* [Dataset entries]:
*****

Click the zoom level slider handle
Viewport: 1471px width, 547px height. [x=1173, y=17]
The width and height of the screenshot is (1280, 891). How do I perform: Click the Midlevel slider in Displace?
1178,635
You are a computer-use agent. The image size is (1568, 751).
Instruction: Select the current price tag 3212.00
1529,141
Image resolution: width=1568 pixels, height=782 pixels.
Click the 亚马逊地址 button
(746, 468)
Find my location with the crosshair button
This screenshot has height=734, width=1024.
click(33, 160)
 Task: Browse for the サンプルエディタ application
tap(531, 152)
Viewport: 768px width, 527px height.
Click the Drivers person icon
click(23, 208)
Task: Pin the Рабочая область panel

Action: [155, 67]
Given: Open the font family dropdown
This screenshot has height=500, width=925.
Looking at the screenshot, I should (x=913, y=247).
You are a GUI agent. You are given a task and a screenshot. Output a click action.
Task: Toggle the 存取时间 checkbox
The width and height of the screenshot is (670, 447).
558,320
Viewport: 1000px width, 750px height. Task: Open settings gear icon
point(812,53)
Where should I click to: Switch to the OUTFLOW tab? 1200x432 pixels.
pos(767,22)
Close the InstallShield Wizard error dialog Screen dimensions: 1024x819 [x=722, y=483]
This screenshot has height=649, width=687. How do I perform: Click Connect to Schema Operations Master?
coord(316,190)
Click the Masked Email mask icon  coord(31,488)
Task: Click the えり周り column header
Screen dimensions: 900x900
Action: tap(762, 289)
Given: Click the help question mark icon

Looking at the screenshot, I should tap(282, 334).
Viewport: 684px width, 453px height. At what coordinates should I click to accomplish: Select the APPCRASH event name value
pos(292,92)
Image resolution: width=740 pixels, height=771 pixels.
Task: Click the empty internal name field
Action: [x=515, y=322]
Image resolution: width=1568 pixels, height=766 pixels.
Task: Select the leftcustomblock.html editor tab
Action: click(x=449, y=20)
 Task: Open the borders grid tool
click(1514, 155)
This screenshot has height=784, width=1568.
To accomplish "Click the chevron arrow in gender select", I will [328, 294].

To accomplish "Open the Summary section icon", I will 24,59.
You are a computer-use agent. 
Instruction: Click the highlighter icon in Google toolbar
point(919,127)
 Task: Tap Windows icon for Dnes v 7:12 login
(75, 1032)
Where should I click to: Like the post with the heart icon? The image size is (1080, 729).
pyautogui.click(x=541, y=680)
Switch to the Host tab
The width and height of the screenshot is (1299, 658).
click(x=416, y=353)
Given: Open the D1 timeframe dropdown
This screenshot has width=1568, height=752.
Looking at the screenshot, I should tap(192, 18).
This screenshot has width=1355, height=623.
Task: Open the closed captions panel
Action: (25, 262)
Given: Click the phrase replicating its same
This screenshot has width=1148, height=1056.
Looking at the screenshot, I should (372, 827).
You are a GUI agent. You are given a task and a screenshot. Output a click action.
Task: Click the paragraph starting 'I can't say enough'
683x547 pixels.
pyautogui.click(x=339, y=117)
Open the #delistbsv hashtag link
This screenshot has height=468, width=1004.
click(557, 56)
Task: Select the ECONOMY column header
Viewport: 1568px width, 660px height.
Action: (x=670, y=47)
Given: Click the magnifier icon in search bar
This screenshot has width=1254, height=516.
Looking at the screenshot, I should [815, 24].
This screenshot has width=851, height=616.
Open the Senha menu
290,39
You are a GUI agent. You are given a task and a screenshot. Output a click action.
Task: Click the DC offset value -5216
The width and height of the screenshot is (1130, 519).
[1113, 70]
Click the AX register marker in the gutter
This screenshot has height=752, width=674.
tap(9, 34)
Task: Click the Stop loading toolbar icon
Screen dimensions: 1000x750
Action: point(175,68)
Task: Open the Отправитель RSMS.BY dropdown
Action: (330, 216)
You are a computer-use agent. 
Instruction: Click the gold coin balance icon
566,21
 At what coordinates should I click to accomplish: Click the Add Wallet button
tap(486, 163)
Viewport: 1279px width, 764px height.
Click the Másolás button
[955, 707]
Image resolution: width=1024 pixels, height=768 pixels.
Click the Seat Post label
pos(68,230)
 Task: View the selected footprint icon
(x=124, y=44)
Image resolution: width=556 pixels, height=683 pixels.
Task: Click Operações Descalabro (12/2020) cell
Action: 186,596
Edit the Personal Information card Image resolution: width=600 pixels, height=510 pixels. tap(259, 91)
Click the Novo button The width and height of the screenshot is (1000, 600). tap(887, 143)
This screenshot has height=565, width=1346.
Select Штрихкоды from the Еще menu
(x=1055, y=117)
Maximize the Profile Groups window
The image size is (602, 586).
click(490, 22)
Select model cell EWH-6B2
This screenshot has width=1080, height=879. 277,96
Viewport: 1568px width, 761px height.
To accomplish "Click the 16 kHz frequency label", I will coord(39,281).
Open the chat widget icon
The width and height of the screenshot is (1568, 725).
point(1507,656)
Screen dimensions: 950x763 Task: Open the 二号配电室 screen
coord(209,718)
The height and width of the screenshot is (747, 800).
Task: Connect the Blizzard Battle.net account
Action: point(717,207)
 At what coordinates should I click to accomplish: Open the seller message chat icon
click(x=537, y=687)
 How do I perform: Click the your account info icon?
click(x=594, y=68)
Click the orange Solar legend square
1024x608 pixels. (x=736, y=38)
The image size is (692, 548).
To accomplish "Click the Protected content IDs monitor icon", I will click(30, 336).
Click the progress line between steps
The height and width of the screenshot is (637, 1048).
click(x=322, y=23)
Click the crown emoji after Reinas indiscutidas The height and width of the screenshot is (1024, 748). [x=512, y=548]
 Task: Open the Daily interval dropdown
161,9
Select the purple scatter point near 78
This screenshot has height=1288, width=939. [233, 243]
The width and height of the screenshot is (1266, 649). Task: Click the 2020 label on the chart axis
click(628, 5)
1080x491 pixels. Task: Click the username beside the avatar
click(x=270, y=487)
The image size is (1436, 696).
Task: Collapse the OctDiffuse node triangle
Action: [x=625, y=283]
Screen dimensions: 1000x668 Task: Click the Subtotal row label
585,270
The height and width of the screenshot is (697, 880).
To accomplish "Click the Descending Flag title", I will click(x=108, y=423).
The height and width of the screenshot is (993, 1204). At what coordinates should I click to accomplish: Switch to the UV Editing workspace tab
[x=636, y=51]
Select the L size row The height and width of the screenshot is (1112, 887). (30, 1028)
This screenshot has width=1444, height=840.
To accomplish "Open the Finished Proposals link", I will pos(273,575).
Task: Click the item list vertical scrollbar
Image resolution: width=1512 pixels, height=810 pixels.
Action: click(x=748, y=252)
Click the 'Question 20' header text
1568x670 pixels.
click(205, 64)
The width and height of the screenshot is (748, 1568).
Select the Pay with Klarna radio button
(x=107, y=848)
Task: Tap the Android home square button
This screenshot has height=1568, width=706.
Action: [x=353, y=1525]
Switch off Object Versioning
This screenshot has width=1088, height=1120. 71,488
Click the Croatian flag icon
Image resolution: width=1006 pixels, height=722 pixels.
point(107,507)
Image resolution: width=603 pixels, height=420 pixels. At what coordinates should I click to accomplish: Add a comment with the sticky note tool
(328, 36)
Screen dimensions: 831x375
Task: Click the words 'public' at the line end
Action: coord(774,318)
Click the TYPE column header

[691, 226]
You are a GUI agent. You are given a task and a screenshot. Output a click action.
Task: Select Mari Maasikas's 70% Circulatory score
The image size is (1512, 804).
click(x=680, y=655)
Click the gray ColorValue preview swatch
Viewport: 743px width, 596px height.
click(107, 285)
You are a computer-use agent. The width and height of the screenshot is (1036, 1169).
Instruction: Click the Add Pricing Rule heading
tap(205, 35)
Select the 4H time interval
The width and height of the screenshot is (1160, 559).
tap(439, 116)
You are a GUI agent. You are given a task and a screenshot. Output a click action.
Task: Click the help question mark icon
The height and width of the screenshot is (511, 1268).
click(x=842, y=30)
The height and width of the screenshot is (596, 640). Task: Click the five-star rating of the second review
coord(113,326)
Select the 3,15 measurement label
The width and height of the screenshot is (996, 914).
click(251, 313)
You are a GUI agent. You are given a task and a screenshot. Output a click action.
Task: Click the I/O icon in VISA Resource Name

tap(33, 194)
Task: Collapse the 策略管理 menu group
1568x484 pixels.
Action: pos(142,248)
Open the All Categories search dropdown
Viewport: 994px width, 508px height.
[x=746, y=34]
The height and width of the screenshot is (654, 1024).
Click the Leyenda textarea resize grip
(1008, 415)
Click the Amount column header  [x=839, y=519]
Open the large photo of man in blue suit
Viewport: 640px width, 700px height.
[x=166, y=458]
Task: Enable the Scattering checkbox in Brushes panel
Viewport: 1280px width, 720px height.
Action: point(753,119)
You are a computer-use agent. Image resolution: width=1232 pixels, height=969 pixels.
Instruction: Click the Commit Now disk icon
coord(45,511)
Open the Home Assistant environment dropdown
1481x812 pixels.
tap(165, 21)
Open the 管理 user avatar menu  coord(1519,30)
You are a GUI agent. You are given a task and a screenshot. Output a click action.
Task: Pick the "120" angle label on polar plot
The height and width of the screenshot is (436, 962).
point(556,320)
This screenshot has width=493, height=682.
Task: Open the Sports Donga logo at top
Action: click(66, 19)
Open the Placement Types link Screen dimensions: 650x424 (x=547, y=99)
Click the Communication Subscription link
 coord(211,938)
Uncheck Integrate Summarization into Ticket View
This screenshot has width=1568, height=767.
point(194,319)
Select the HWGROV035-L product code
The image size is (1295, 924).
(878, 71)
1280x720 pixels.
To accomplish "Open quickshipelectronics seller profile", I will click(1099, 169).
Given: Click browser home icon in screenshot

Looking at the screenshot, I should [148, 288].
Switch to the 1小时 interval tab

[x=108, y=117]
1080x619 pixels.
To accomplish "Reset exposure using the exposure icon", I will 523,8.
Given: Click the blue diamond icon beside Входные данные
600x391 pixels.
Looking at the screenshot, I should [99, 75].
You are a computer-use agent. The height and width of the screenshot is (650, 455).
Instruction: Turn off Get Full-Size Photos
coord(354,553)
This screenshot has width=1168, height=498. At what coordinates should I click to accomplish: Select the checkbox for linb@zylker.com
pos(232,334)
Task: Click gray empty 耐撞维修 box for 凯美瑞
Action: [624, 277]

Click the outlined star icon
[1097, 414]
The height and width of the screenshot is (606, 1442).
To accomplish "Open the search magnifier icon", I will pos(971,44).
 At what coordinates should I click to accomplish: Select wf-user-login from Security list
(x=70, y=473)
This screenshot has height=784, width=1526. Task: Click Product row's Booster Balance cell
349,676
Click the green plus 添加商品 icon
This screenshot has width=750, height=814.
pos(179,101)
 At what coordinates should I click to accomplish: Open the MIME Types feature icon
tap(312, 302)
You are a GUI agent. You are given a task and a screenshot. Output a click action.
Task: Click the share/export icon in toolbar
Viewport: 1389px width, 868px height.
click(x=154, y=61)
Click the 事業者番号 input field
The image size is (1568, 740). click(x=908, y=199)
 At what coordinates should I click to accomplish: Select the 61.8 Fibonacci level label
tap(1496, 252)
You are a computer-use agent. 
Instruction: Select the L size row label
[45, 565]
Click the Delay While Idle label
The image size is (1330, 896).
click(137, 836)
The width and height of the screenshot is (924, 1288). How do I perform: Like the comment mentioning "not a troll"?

*****

* [Task prompt]: Retype the records above, but only those lines that fall between the line containing "The width and height of the screenshot is (1299, 658)." and the line containing "Task: Click the Stop loading toolbar icon", with both of those lines included, exactly as written.

* [Exercise result]:
The width and height of the screenshot is (1299, 658).
click(x=416, y=353)
Given: Open the D1 timeframe dropdown
This screenshot has width=1568, height=752.
Looking at the screenshot, I should tap(192, 18).
This screenshot has width=1355, height=623.
Task: Open the closed captions panel
Action: (25, 262)
Given: Click the phrase replicating its same
This screenshot has width=1148, height=1056.
Looking at the screenshot, I should (372, 827).
You are a GUI agent. You are given a task and a screenshot. Output a click action.
Task: Click the paragraph starting 'I can't say enough'
683x547 pixels.
pyautogui.click(x=339, y=117)
Open the #delistbsv hashtag link
This screenshot has height=468, width=1004.
click(557, 56)
Task: Select the ECONOMY column header
Viewport: 1568px width, 660px height.
Action: (x=670, y=47)
Given: Click the magnifier icon in search bar
This screenshot has width=1254, height=516.
Looking at the screenshot, I should [815, 24].
This screenshot has width=851, height=616.
Open the Senha menu
290,39
You are a GUI agent. You are given a task and a screenshot. Output a click action.
Task: Click the DC offset value -5216
The width and height of the screenshot is (1130, 519).
[1113, 70]
Click the AX register marker in the gutter
This screenshot has height=752, width=674.
tap(9, 34)
Task: Click the Stop loading toolbar icon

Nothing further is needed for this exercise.